Foot & Calf Massage – both chairs use airbags/cells for their foot & calf massage, as well as a rubber plate under the soles of the feet that have nobules that push up into the bottom of your feet by other airbags/cells. However, the MA73 foot massage is not as comfortable as that of the DreamWave, mostly because of one big nobule that sticks up into the arch of each foot on the MA73 that doesn’t feel great to some people. Advantage: DreamWave.
- Hand & Forearm Massage – the Inada has more air cells in the arms and hands region, but the set up on the MA73 feels better. It seems to do a more comprehensive air massage of the hands and forearms than the DreamWave. Advantage: MA73.

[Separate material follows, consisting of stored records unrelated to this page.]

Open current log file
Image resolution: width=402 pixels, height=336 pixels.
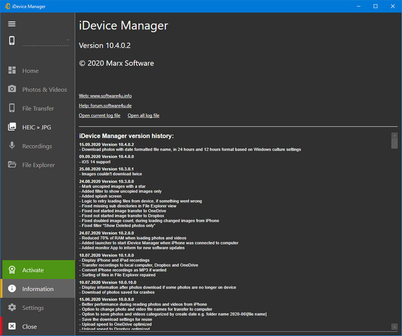click(x=99, y=116)
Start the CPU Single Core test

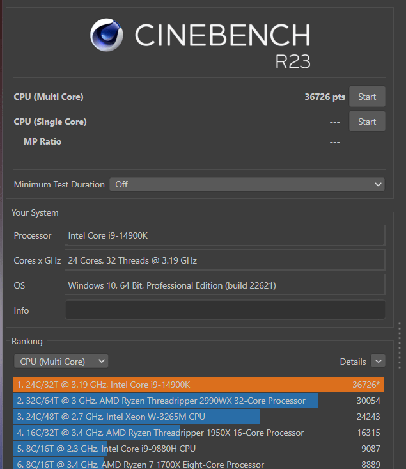[367, 122]
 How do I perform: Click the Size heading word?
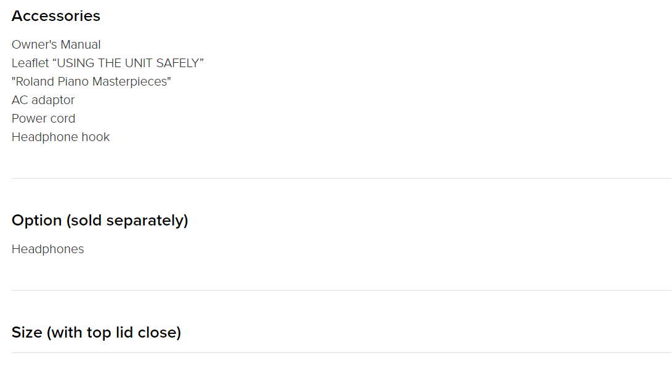tap(26, 332)
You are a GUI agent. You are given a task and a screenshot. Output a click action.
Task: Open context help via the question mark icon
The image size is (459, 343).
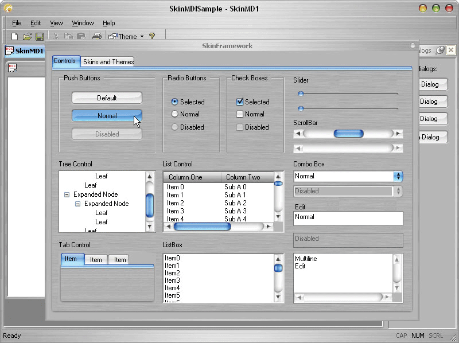pos(153,36)
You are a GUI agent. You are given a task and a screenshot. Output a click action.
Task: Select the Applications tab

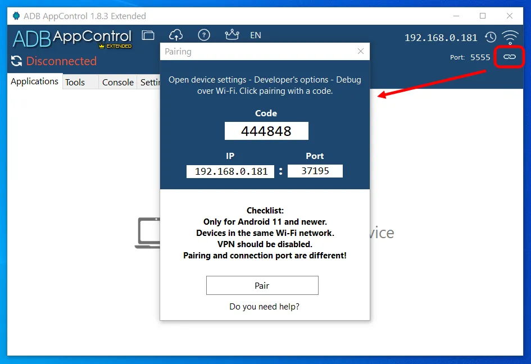point(34,81)
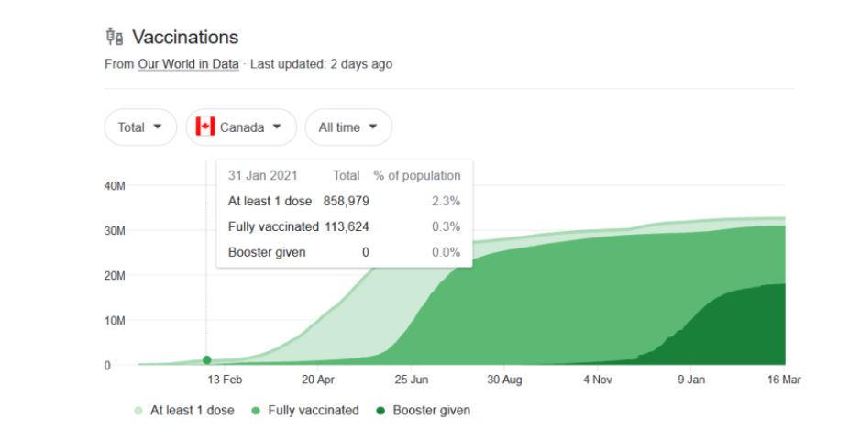Open the 'All time' range dropdown
849x441 pixels.
coord(347,127)
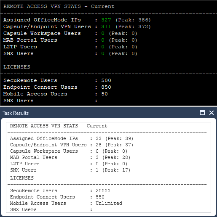217x217 pixels.
Task: Click the Task Results panel title
Action: pyautogui.click(x=16, y=113)
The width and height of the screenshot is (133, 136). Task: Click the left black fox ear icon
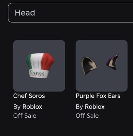tap(88, 66)
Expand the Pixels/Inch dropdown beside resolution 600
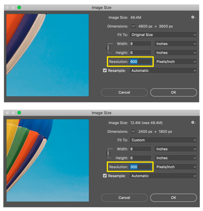 176,62
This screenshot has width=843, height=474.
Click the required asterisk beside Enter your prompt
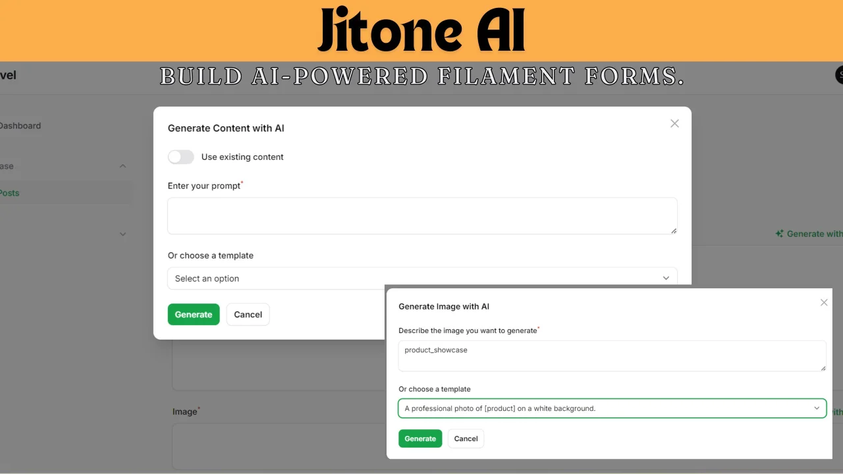pyautogui.click(x=242, y=182)
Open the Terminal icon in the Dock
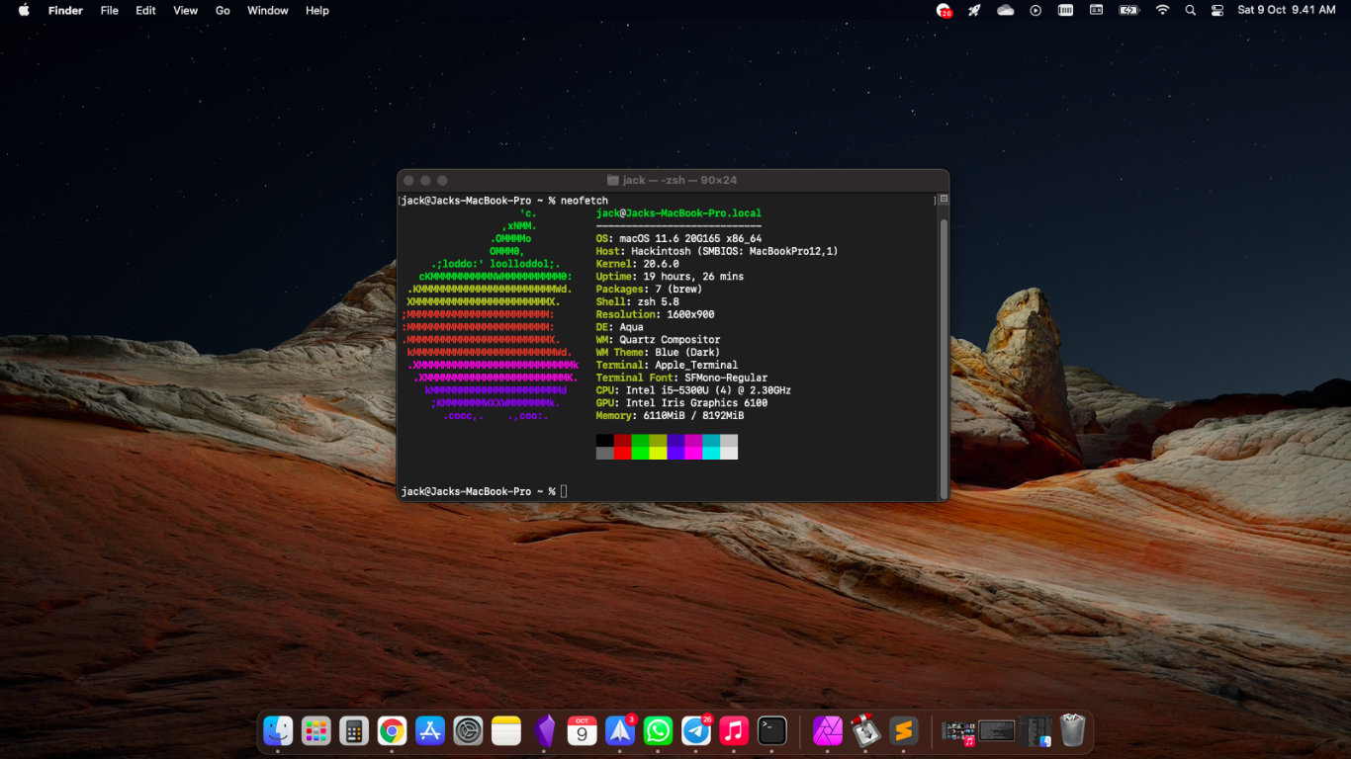 pos(771,730)
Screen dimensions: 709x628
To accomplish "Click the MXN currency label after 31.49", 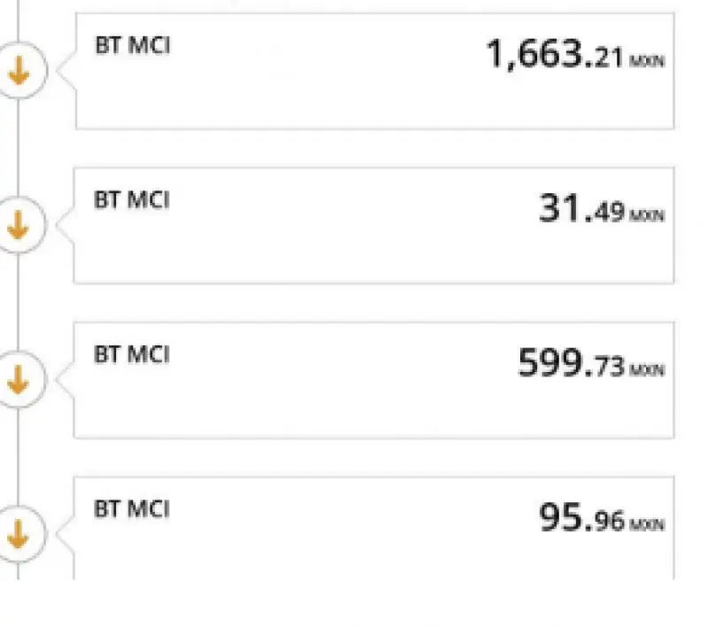I will coord(647,215).
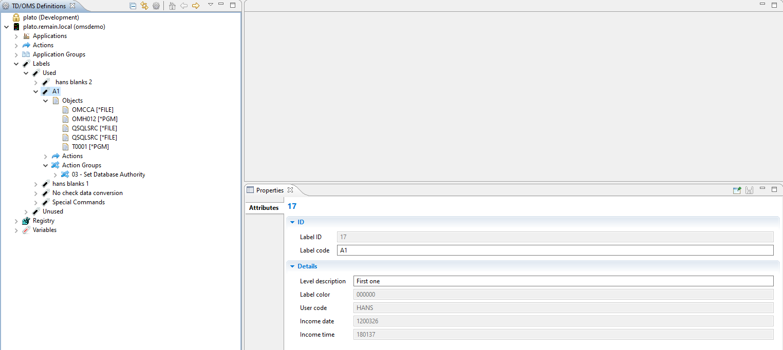Collapse the ID section header

(292, 222)
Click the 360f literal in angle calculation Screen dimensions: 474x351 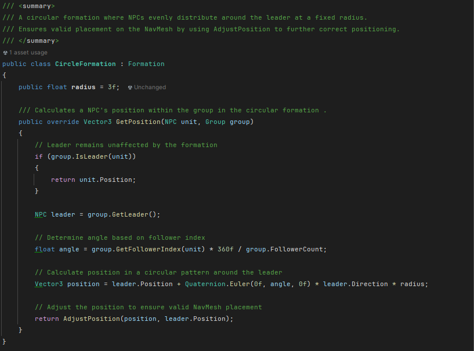tap(225, 249)
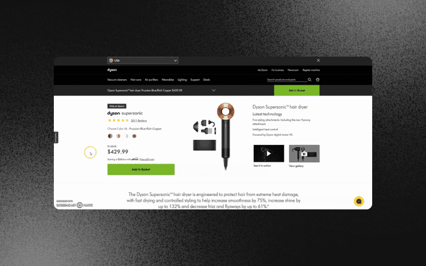This screenshot has width=426, height=266.
Task: Open the 2011 Reviews link
Action: click(139, 121)
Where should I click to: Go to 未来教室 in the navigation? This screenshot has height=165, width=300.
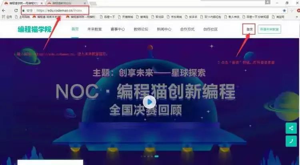[x=94, y=29]
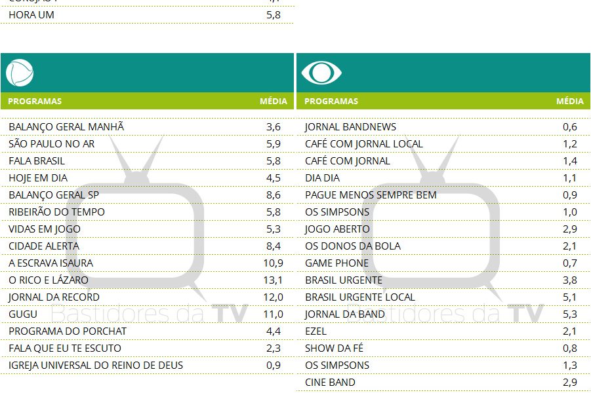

- Stretch Program – both chairs have stretch programs, but they are vastly different! The DreamWave employs a reclining chair back and a dropping ottoman to extend the spine out flat. The air cells in the foot and calf sections inflate to grab the feet and calves while the ottoman drops to intensity the low back stretch. The MA73, on the other hand, employs a whole different type of stretch. It has three regional stretches, i.e. neck, upper back, and hips, that are deployed sequentially to stretch out each region more specifically. It uses the rollers in concert with the airbags to create a very unique experience. It is different, but I really like how it works. Advantage: Draw – too different to equally compare.
I like the sacral massage by both chairs. That is the area of the tailbone. The rollers of both chairs reach down low in that region to give a great massage to the SI joints. I think the massage of the DreamWave in that area is superior, although the roller track length is slightly shorter on the DreamWave (28.4″ vs. 32″).
I might also mention that the DreamWave has upper arm air cells that surround and inflate upon the biceps and triceps. The MA73 has shoulder airbags instead that inflate to the outside of the shoulders to pin the upper torso down while the rollers go up and down the back.
As with all Japanese chairs at the time of this writing, neither chair has zero gravity or foot rollers.
I hope you found this review helpful.